__Условие задачи__: Перепишите дословно часть отрывка о стихотворении Добролюбова, начиная со слов «Вот это стихотворение.» и дальше вплоть до слов «смысл этого четверостишия?» включительно.

Время на прочтение: 7 минут(ы)
Добролюбов и идея революции
‘Литература и марксизм’, 1931, кн. 3
OCR Бычков М. Н.
Среди лирических стихотворений Добролюбова есть одно, заслуживающее особого внимания. И если я берусь за перо, чтобы этими немногими строками обратить на него внимание, то делаю это не как специалист — русская критика 60-х годов никогда не была в кругу моих занятий, — а как скромный мемуарист. Просто хочется поделиться с читателем данными, которые иначе могут совсем затеряться {Эта заметка — результат беседы с П. И. Лебедевым-Полянским, который категорически уверил меня, что ‘мемуарные’ факты, о которых я собираюсь сообщить, будут новыми.}.
Вот это стихотворение.
О, подожди еще, желанная, святая,
Помедли приходить в наш боязливый круг.
Теперь на твой призыв ответит тишь немая,
И лучшие друзья не приподымут рук {*}.
{* Сочинения Н. А. Добролюбова, т. 4 (изд. 1871 г.), стр. 704.}
Всего четыре строки. Ни заглавия, ни даты. Каков смысл этого четверостишия?
В годы моего студенчества (1893—1897) Добролюбов не стал еще для молодежи историей окончательно, а был живым родником идей, к которому жадно припадали и в котором искали ответа на некоторые из самых трепетных вопросов современности. И стихи его — ‘Свисток’ и лирика одинаково — читались и обсуждались. Но этого стихотворения мы не понимали.
К кому оно обращено? Кто она, ‘желанная’? Живая женщина? Призрак легенды? Почему она ‘святая’? И почему, если она желанная, она должна ждать и не может притти? И что у нее за странные друзья? На эти вопросы мы не находили ответа, пока однажды совершенно случайно ответ сам не нашел меня.
Я бывал по воскресеньям у доктора Петра Ивановича Бокова в его доме в Успенском переулке, что на Малой Дмитровке. Познакомился я с ним в первое мое студенческое лето, в Крыму, получил приглашение бывать и по приезде в Москву ни одного воскресенья не пропускал. Люди, которые меня с ним познакомили, шепнули мне, что П. И. Боков — тот самый друг Чернышевского, которого автор ‘Что делать?’ вывел в своем романе: история Лопухова — это история П. И. Бокова. Нетрудно представить себе, как потянуло сразу 19-летнего студента к такому человеку, в его дом, в общество его друзей. О нем и о его обществе, может быть, мне придется еще когда-нибудь рассказать подробно. В настоящий момент мне нужно только установить источник своей информации.

__Исходные данные__:

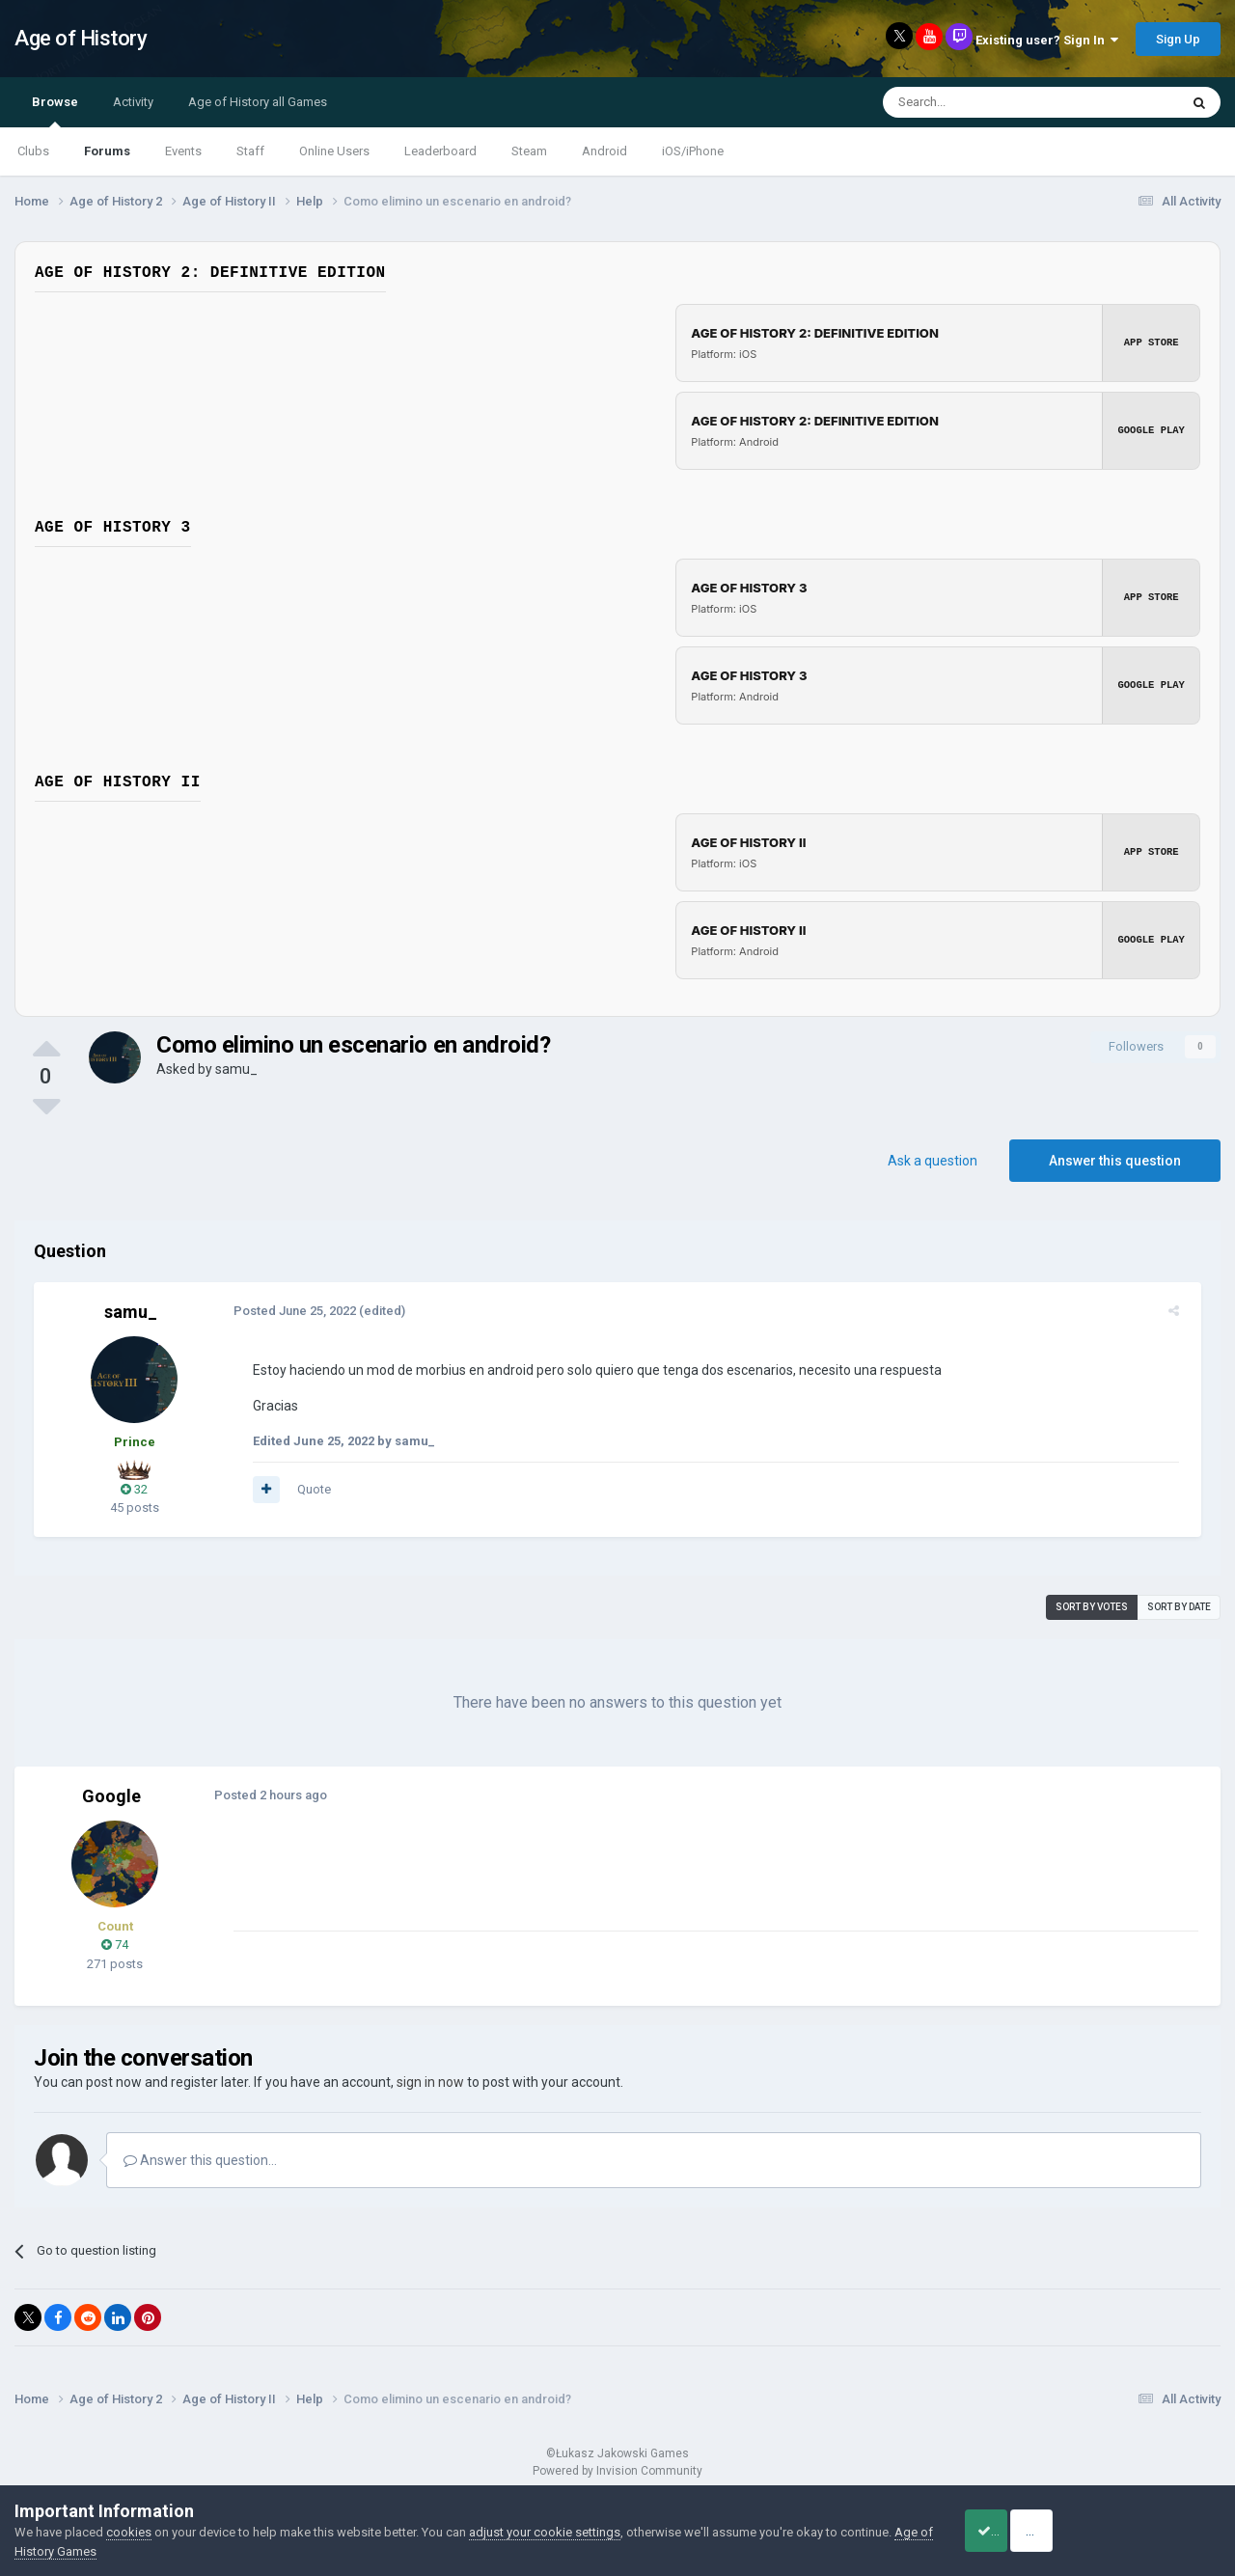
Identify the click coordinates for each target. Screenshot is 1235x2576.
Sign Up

__Ответ__:
Вот это стихотворение.
О, подожди еще, желанная, святая,
Помедли приходить в наш боязливый круг.
Теперь на твой призыв ответит тишь немая,
И лучшие друзья не приподымут рук {*}.
{* Сочинения Н. А. Добролюбова, т. 4 (изд. 1871 г.), стр. 704.}
Всего четыре строки. Ни заглавия, ни даты. Каков смысл этого четверостишия?